Task instructions
a) List every ingredient in the typical cowslip pudding recipe given in the cowslip text, with its quantity.
b) From the cowslip text, reproduce the passage from "More on Cowslips" to "are better choices." word for word.

** Opening Selected excerpt block **

Rachel Laudan

More on Cowslips in Cooking

From Adam Balic

I have been at a loss to explain the use of cowslips in pudding and wine. A typical recipe is: 1 peck chopped flowers (16 imperial pints volume), 1/2 lb Naples biscuits, 3 pints of cream, 16 eggs. Even scaled down this is a lot of flowers. And they are not large or flowers either. If it was for the yellow colour, there are better choices.

However, in wine it is said that “The blossoms of the Cowslip are sometimes used to give a muscadel flavour to home-made wine,—therefore termed Cowslip Wine; but their long-lost virtue of curing paralytic disorders rendered them still more valuable to our ancestors. On this account the plant was called Palsywort, or, contractedly, Passwort, and had the cheering name of Herba paralyseos, in the Latin herbals of the medical botanists.”

In fact the flowers were thought to be narcotic; “The flowers are certainly indued with a gently narcotic and sedative property, and we are informed on credible authority that they will frequently, in delicate habits, relieve pain and induce sleep when other narcotics would only irritate and distress the patient.”

Eh, you were not a particularly energetic child were you? In my family (back in Croatia) a bit of milk boiled with poppy heads was given to children to make them quiet or go to sleep.

I think that going to sleep with cowslips sounds better than sucking on a rag dipped in laudanum, the English equivalent of milk boiled with poppy heads.   Interesting about their narcotic properties.  I there any modern work on this?

I agree that the quantities required in many recipes seem improbably large.  And I think even more improbably large in the past.  I was taken aback looking at the photos that popped up of cowslips in Google Images to see fields golden with cowslips.  That was not so in the past.  Even in the best spots for cowslips, they were scattered, not massed. These photos must be of protected areas (parks and the like) where not even cattle graze.  So it would have been even harder to collect such quantities.

Two other thoughts occur to me.  One is that cowslips appear at the time of year when everyone in the past was desperate for something fresh.  Even the young leaves of hawthorn (bread and butter, they were called) were nibbled by children.

The other is that at least in the twentieth century, cowslip recipes tend to crop up in works by writers with a “folk” or anti industrial bent.

** Closing Selected excerpt block **
** Opening Information block **

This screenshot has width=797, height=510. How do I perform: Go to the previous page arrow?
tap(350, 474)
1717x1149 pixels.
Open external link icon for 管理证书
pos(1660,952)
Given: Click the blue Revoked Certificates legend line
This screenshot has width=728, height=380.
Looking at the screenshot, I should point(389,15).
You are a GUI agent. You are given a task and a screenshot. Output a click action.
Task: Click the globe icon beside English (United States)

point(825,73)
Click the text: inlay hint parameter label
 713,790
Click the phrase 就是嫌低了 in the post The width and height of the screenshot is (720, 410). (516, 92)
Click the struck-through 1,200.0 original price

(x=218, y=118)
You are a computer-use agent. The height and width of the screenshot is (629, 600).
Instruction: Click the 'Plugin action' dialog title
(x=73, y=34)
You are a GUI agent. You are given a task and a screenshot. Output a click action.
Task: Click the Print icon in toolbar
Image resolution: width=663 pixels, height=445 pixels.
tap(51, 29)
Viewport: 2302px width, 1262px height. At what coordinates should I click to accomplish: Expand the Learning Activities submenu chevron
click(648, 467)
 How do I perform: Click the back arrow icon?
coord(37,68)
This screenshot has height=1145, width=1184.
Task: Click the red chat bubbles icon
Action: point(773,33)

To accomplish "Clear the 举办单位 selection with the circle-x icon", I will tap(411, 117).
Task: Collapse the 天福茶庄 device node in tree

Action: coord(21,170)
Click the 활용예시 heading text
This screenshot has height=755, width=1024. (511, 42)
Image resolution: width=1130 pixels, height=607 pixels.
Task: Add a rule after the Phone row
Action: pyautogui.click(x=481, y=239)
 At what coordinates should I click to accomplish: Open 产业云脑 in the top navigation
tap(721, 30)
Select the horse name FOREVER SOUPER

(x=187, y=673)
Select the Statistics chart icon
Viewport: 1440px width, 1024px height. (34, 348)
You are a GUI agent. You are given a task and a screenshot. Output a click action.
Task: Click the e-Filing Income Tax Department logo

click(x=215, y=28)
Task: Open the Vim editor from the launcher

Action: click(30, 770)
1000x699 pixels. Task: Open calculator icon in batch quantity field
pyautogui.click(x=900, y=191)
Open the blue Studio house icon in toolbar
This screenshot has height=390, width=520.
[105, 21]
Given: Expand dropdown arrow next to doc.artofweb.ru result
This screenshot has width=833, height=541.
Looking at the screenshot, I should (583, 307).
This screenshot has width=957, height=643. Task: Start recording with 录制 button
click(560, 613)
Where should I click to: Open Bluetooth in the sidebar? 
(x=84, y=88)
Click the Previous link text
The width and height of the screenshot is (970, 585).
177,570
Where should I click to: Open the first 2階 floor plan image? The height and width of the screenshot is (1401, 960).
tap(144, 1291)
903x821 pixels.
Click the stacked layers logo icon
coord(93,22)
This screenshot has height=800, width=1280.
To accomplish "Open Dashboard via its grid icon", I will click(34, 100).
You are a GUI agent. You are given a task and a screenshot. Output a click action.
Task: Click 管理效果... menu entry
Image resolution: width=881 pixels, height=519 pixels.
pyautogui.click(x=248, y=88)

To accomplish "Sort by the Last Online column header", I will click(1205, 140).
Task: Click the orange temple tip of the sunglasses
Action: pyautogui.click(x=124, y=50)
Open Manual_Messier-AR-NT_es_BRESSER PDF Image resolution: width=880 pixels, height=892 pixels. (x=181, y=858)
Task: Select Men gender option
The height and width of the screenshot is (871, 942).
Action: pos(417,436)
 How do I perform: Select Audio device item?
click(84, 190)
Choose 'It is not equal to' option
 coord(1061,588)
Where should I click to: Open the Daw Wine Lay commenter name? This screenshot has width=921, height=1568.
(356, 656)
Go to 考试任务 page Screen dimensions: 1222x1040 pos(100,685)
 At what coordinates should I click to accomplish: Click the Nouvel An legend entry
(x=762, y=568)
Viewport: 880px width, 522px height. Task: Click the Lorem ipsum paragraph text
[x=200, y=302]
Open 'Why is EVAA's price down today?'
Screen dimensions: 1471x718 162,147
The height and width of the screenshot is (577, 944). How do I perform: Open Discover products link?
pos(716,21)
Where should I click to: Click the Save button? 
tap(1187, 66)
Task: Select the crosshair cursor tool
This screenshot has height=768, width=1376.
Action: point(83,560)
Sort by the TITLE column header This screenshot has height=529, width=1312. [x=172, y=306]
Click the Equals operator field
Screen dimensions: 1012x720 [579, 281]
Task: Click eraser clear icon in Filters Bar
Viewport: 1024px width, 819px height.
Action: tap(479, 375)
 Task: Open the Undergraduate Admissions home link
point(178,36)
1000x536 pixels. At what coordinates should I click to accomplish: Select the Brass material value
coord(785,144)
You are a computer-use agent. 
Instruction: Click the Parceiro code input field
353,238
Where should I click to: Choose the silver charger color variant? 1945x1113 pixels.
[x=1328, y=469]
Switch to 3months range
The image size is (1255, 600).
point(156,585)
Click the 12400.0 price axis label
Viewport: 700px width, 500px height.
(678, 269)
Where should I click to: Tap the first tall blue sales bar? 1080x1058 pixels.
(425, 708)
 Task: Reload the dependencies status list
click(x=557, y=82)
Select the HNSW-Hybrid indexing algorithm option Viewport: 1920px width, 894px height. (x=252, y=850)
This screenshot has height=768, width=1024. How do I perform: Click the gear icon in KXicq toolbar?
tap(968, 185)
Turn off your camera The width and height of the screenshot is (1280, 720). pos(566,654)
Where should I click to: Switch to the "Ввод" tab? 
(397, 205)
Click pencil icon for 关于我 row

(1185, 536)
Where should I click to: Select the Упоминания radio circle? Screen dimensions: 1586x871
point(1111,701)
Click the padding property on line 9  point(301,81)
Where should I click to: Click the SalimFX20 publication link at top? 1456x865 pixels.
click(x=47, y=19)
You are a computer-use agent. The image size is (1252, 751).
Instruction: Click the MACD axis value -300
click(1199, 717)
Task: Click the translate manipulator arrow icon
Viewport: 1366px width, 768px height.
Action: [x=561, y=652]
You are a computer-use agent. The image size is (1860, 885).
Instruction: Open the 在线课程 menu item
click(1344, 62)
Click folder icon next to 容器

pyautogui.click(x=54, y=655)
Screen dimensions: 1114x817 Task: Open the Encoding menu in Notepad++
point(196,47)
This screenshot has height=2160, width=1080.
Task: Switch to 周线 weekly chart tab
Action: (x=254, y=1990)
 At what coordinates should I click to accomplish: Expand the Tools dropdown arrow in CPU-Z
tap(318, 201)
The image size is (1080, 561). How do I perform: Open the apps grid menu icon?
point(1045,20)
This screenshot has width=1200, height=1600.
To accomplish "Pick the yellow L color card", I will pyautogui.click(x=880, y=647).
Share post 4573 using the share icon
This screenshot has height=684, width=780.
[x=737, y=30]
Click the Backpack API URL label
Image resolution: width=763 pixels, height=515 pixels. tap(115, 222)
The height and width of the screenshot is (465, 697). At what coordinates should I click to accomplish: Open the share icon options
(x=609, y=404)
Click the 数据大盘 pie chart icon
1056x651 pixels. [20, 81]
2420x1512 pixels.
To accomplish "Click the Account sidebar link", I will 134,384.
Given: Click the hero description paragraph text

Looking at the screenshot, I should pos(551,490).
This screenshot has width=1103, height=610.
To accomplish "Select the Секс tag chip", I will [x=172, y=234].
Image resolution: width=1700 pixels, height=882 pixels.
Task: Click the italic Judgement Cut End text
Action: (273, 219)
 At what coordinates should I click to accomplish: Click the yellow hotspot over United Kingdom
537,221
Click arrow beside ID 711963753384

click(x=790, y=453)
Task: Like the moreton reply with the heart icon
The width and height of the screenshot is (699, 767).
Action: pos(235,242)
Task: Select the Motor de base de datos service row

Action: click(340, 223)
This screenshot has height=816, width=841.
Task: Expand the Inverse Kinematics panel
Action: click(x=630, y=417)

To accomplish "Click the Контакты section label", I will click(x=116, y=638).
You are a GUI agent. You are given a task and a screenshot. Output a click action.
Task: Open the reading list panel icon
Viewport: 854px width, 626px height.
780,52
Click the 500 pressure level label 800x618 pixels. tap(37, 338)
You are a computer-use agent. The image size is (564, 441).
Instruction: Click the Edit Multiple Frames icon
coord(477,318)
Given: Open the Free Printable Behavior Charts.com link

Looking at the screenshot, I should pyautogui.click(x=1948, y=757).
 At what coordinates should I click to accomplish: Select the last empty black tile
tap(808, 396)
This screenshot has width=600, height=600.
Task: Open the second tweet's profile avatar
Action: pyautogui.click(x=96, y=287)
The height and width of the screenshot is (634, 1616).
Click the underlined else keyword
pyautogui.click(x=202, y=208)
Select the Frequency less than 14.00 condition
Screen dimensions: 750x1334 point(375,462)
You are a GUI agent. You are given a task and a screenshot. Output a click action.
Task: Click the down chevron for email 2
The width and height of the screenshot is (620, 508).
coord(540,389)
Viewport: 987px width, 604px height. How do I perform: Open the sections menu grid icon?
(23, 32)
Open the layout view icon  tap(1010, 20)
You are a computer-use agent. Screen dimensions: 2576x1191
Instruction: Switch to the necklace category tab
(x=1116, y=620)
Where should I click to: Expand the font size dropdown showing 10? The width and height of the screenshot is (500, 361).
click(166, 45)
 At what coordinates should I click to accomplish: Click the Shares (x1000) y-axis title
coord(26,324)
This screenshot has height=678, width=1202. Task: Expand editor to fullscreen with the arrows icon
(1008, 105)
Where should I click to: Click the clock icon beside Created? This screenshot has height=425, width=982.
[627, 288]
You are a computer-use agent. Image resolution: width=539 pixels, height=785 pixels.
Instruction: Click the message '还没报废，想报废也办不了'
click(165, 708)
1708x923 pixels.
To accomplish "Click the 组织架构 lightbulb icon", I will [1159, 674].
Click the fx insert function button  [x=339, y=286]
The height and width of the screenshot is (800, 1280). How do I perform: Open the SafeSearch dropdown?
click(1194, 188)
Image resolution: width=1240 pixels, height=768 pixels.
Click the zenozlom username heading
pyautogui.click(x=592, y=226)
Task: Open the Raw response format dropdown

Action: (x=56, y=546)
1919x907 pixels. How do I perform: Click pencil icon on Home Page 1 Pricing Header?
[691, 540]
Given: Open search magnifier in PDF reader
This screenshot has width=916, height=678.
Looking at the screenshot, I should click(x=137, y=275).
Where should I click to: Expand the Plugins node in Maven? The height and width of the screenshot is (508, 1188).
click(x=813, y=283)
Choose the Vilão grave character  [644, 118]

** Closing Information block **

Results by task
a)
1 peck chopped flowers (16 imperial pints volume)
1/2 lb Naples biscuits
3 pints of cream
16 eggs

b)
More on Cowslips in Cooking

From Adam Balic

I have been at a loss to explain the use of cowslips in pudding and wine. A typical recipe is: 1 peck chopped flowers (16 imperial pints volume), 1/2 lb Naples biscuits, 3 pints of cream, 16 eggs. Even scaled down this is a lot of flowers. And they are not large or flowers either. If it was for the yellow colour, there are better choices.